Books Many children’s books offer insights into what it is like to grow up with a sibling facing autism. Try one of these recommended by The Autism Society.
- My Brother Charlie by Holly Robinson-Peete and Ryan Elizabeth Peete The book is told from the perspective of an older sister and explains autism to children ages 4-8.
- Autism Through a Sister’s Eyes by Emily Hecht and Eve Band – A terrific resource for explaining autism to siblings.
- Of Mice and Aliens by Kathy Hoopmann – A Blue Bottle Mystery for children 8-13 that tells the story of Ben, newly diagnosed with Asperger Disorder,as he helps alien Zeke understand the rules of Earth. great reading for kids on spectrum as well as siblings and classmates.
- Being the Other One: Growing Up with a Brother or Sister Who Has Special Needs by Kate Strohm
Parents of children with autism face enormous challenges and need to become autism experts almost overnight. Many times the first place parents go is the internet. If you are looking for an online community for people living with or caring for those with autism there are many options available for you. Wanting to connect to other parents is natural and can be a source of comfort, research updates, success stories or shared resources. The following are some ideas and links where you or your family can look for an online community for caregivers of those on the spectrum. Do your research and find one that is right for you.
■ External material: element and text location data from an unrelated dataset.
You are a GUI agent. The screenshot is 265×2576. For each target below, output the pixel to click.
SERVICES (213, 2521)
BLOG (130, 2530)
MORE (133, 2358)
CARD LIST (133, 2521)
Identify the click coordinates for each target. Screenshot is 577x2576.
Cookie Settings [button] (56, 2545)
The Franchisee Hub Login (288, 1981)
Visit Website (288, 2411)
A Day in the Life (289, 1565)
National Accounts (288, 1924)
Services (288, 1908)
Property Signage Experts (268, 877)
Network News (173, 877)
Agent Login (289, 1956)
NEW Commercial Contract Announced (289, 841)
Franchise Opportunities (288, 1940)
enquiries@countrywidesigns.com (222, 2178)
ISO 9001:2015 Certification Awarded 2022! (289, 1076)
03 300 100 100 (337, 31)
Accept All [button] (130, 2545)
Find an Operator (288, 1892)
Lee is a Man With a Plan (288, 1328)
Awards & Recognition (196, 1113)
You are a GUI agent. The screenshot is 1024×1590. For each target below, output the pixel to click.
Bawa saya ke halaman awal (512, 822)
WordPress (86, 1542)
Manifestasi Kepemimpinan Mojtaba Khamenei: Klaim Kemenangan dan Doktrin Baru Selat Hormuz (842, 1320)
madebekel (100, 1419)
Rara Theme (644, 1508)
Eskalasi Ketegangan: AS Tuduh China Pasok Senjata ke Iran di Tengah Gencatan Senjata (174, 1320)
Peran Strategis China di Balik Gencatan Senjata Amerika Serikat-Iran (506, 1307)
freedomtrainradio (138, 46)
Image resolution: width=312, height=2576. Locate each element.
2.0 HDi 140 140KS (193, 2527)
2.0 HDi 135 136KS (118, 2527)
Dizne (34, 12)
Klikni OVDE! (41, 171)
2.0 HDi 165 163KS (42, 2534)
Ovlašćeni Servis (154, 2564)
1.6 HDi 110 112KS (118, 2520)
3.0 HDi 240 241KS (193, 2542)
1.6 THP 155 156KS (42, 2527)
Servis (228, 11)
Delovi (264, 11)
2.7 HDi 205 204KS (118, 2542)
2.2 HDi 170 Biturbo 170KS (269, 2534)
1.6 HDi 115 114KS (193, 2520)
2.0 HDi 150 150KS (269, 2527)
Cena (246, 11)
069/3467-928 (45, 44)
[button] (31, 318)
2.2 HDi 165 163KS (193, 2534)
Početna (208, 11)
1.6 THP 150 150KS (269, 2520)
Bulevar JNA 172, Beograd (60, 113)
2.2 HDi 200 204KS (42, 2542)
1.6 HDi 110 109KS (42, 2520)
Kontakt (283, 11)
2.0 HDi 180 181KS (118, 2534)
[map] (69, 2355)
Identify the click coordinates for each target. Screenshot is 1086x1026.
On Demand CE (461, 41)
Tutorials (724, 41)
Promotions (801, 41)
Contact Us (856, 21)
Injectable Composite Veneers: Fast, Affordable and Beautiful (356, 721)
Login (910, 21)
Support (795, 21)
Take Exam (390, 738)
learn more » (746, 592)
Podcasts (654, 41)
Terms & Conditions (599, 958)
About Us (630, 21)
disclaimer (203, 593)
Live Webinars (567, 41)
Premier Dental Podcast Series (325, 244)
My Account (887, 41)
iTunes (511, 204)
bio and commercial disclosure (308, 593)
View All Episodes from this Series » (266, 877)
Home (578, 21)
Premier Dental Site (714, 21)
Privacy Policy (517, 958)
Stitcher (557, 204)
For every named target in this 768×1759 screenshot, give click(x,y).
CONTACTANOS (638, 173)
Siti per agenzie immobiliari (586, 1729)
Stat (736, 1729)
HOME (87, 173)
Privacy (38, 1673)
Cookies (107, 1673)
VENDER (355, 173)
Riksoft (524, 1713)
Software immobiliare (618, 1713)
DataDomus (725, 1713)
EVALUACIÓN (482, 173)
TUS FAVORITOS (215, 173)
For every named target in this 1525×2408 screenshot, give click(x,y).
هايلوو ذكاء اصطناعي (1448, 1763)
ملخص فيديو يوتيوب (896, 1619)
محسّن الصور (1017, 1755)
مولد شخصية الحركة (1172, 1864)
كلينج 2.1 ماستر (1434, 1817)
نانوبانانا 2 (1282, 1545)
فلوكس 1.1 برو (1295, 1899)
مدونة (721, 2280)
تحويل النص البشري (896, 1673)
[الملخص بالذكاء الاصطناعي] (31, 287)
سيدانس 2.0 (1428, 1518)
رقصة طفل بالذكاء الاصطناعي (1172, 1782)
- Autism Empowerment – promotes autism awareness, acceptance and advocacy through various social media channels, online support groups and communities. We believe that the Autism Empowerment Community is your community and our community. Working together collectively, positive things happen!
- Autism Speaks – This national website can offer many areas of expertise. On this site you can fine helpful hints, blogs, a list of support groups and the latest research on autism. Autism Speak on Facebook can be a great way to connect with other families support groups and keep up on the latest news.
- MyAutismTeam is a part of the MyHealthTeams network that allows for a safe and secure way for parents to connect online. MyAutismTeam officially launched in December 2011, and has grown to more than 22,000 registered parents in fifty states.
- Facebook has numerous discussion and chats that can help you with so many issues faced by caregivers of ASD. Facebook Discussion.
- Milestones offers a parent support group that can connect you with resources and other parents facing similar circumstances.
By connecting with other families through social media many people can find comfort at all hours of the night. Along with your medical and school staff, social media can help with tips that only other parents can offer.